AutoScalr has always supported EC2 Container Service (ECS) deployments due to modular architecture of AutoScalr that extends the Amazon Web Services (AWS) auto scaling group. So anywhere an auto scaling group is used, including ECS, AutoScalr can be used. But as of today, AutoScalr is also “ECS and container aware” and will perform Docker container level resource optimizations to both scale quicker under load changes and optimize costs more efficiently than before.
One of the challenges of auto-scaling in a containerized environment is there are two distinct types of auto-scaling required that have to work together:
- Container/task scaling: auto-scaling the number of containers/tasks of a service, and
- Capacity scaling: auto-scaling the number of EC2 instances that provide the nodes for the containers to run on
ECS has built in support for Container scaling. You can set scale up and scale down alarms based upon service level metrics to add/remove containers. Capacity scaling is typically done by the auto-scaling group tied to the ECS cluster using aggregate metrics exposed by the cluster such as CPU utilization. This is conceptually simple but there are a number of edge cases to think through and make sure your auto-scaling is configured to handle correctly. First, which of the 4 ECS cluster metrics do you select to scale on:
- CPU Utilization
- CPU Reservation
- Memory Utilization
- Memory Reservation
If you pick wrong, your cluster may get stuck and not scale up at all for some scenarios, or scale up too soon and be wastefully spending EC2 resources. In addition there is the scaling time frame mismatch to keep in mind: Containers scale very quickly compared to EC2 instances, so you need to make sure you keep a little spare capacity around to handle containers scaling while you wait for an EC2 instance to startup.
AutoScalr now solves the capacity scaling portion of auto-scaling on ECS for you, letting you focus solely on the container scaling of your service.

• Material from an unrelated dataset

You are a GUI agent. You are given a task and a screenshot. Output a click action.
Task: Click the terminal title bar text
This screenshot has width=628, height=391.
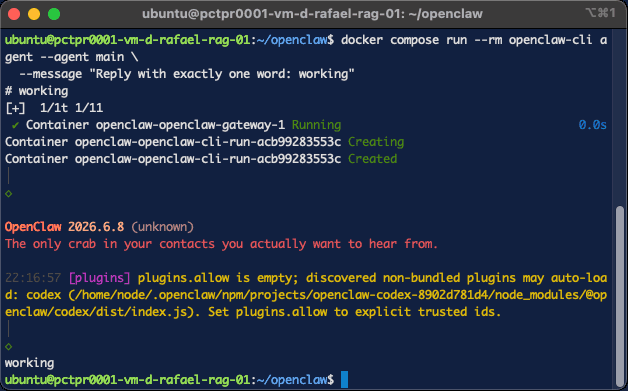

It does this by looking at more than just the aggregate cluster metrics to make scaling decisions. It also analyzes the number and type of tasks that are running, the desired number of tasks each service has, and the CPU and memory requirements of each desired task based upon the task definitions, all automatically. The end result is AutoScalr knows exactly how much capacity is required, both CPU and memory, and can scale up quicker, and scale down faster to make the cluster not only more cost effective but also able to handle traffic spikes quicker.